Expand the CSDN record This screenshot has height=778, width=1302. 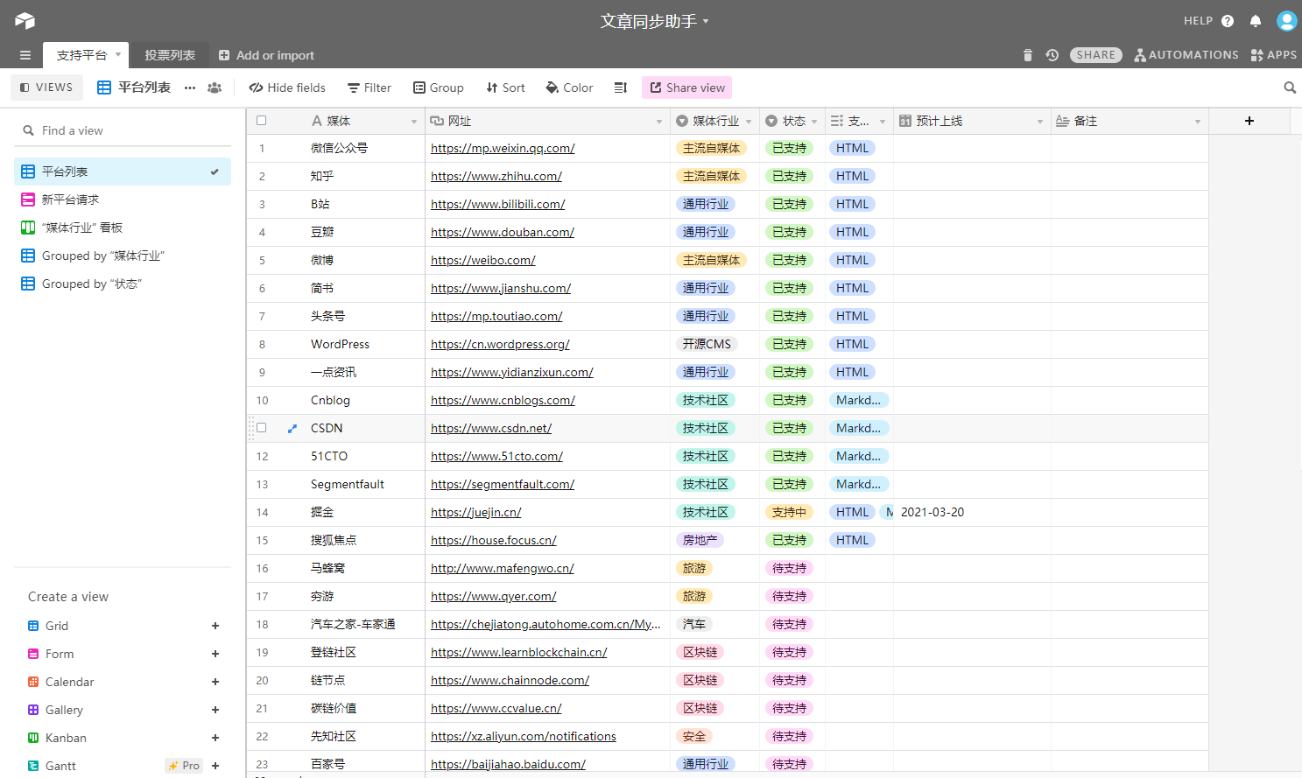292,428
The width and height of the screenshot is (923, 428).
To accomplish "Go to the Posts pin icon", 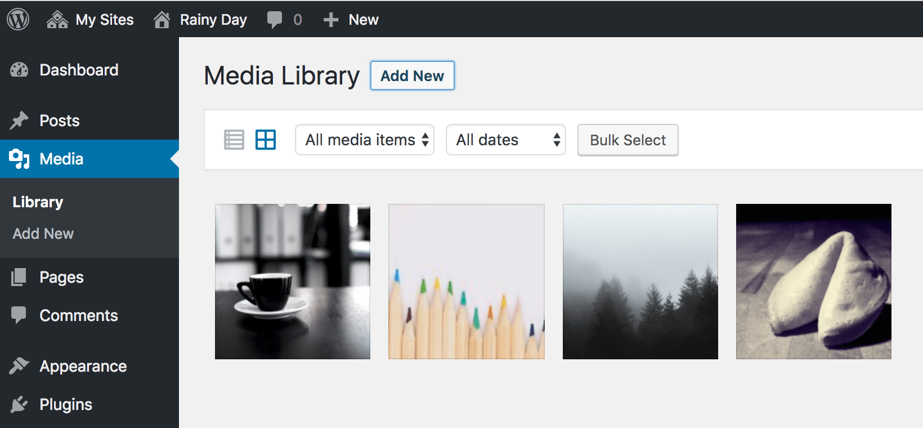I will pos(19,121).
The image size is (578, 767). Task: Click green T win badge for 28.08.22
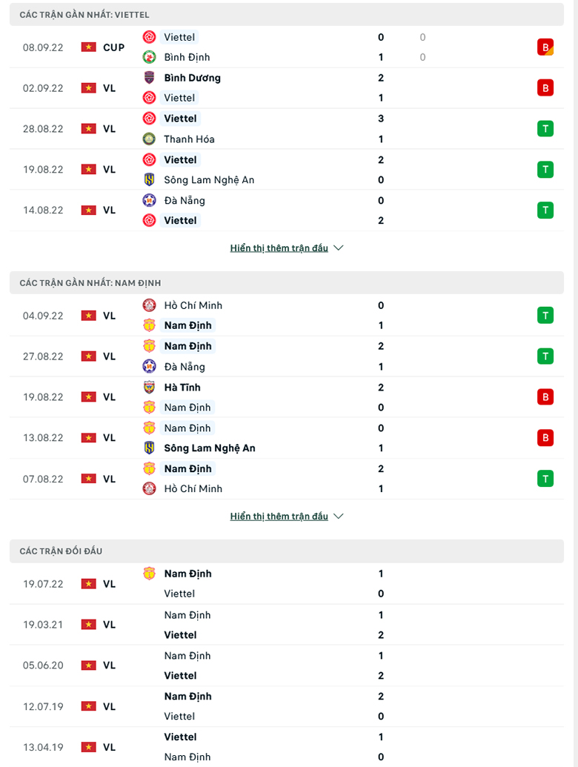(545, 129)
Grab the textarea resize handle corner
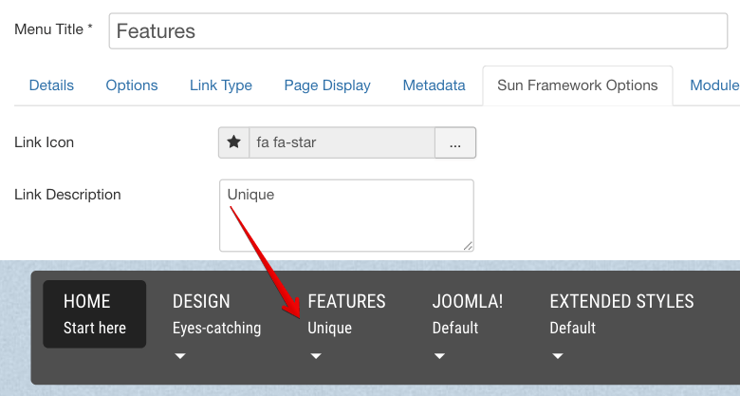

GOAL OF THE EXERCISE: Print again, word for word, every line from the line with "The image size" to the final line of the records, inclusive; skip the pictures.

SOLVED EXERCISE:
The image size is (578, 767). Task: Click green T win badge for 28.08.22
(545, 129)
Grab the textarea resize handle corner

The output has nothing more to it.